# Homeschooling banned in Kalifornia.



## tyusclan (Jan 1, 2005)

Read it and weep.

http://www.naturalnews.com/024287.html

We have lost all semblance of common sense in this country.

Pay particular attention to the last quote in the article.


----------



## deaconjim (Oct 31, 2005)

> California's largest teachers union welcomed the decision as did the Children's Law Center of Los Angeles.
> 
> According to the law center's executive director, Leslie Heimov, children should not be educated at home, because they need to be "in a place daily where they would be observed by people who had a duty to ensure their ongoing safety."


I guess this woman thinks parents are only there for the convenience of the government. All the more reason to abandon California if you live there.


----------



## Clementine (Dec 21, 2006)

This is so sad and shocking. I was encouraged when the lower court ruled favorably. I thought this was over. I wonder which state will be next. I also wonder what all of those families will do now. Comply (and risk losing their children to the world) or buck the law and risk losing their children? What a choice.


----------



## jasper (Aug 28, 2006)

horrible and insane i think

there is something wrong with this. i never home schooled my children but i do believe they got a great education. we were lucky. but i saw a statistic just a couple of nights ago that showed home schooled kids scored somewhere around 22% above public school kids.


----------



## ajharris (Jan 26, 2006)

What's next? Are they going to tell us, that we can not take our children to Sunday School? This is sad news.


----------



## Callieslamb (Feb 27, 2007)

ajharris said:


> What's next? Are they going to tell us, that we can not take our children to Sunday School? This is sad news.


Oh we can take them, but they will get to choose which one....


----------



## ajharris (Jan 26, 2006)

What ever happened to a parent being in charge of their children?


----------



## Narshalla (Sep 11, 2008)

Is this a new ruling, or just a re-hash of the old? I saw no dates on the article, nor was there the name of which "Appeals Court" it was that overturned the lower court's finding, nor when . . . . 

Too few detail, if there had been another ruling, it would be all over the news, not just there.

Scroll down to "Related News" and read the other headlines, I think this site is not credible.
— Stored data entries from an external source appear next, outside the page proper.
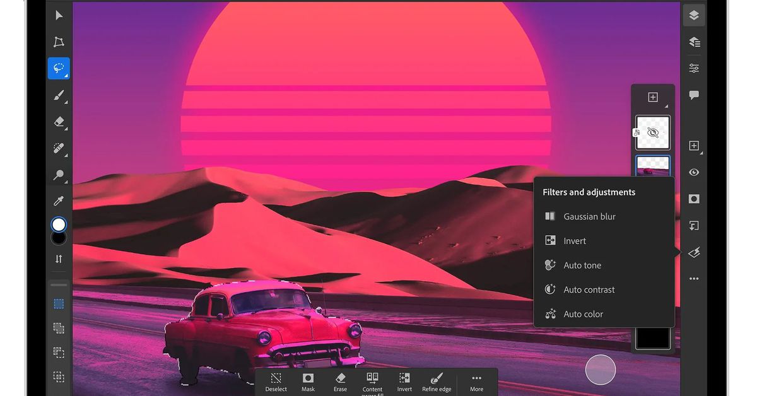Viewport: 757px width, 396px height.
Task: Select Auto contrast from the open menu
Action: click(x=589, y=289)
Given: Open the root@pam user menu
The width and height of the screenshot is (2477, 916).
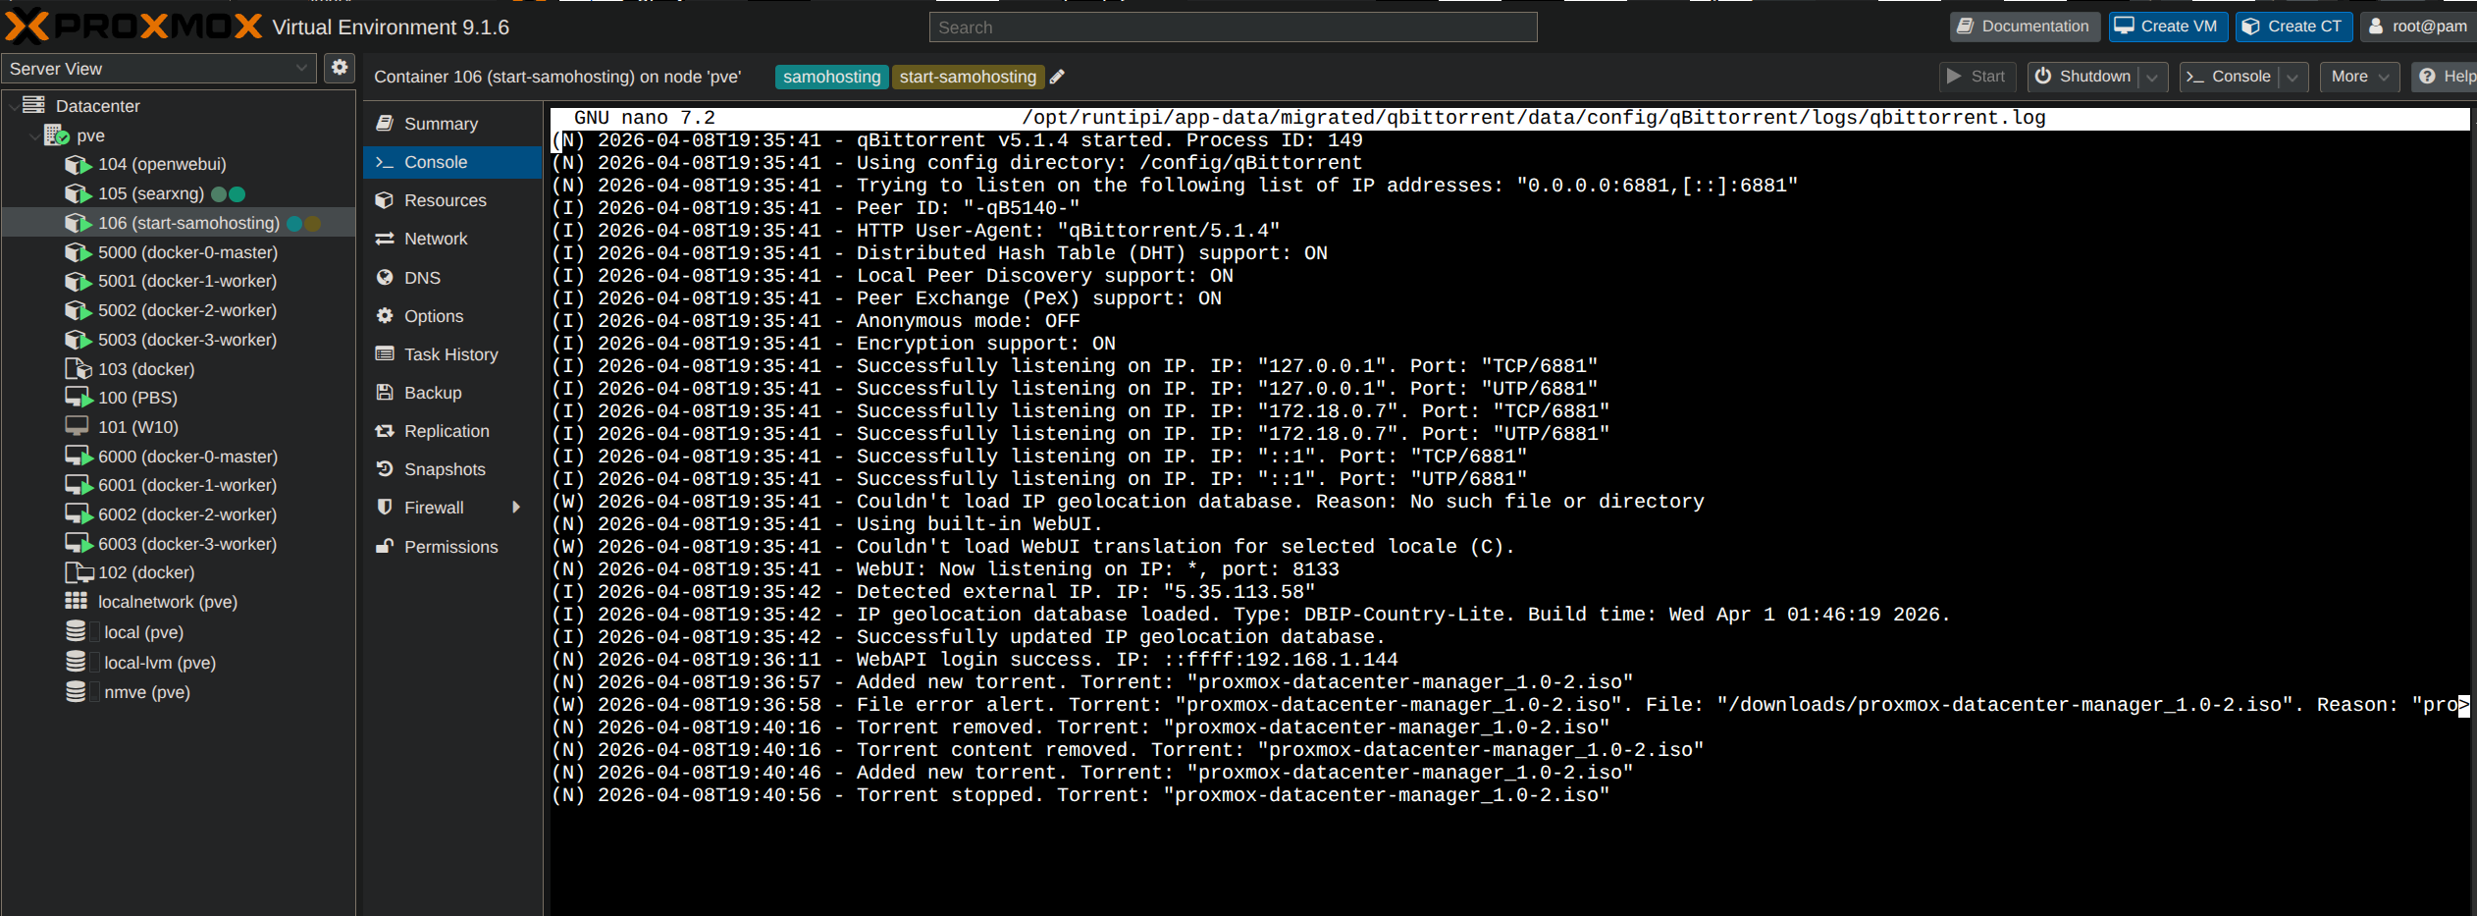Looking at the screenshot, I should pos(2418,27).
And yes, the whole California homeschooling debacle was all over then news . . . . _months ago!_

This is old news, but at least they are recycling!


----------



## tiffnzacsmom (Jan 26, 2006)

I'm trying to find something new HSLDA's latest update on this case was the 19th.


----------



## Cheryl in SD (Apr 22, 2005)

This looks like the same article that came out last spring. That was overturned in August. The next step in the Appeals process would be the State Supreme Court. This is the second site I have seen this on today. I wonder why it is coming up again now.


----------



## tyusclan (Jan 1, 2005)

Sorry if this is old.

I remembered hearing something about it earlier, but didn't remember all the details. When I saw this I assumed it was something new.

Shoulda checked it out better.

My apologies.


----------



## ptannjr (Jul 29, 2008)

Okay i am not a home schooler but have my kids in Catholic school. what just caught me was the Quoted section "need to be in a place daily where they will be observed people that have a duty to ensure their ongoing safety"

This seems to imply parents no longer have the duty to ensure their own childrens safety. I personally think that is among one of my highest duty. How about the moral safety of our kids? I dont think the state provides that.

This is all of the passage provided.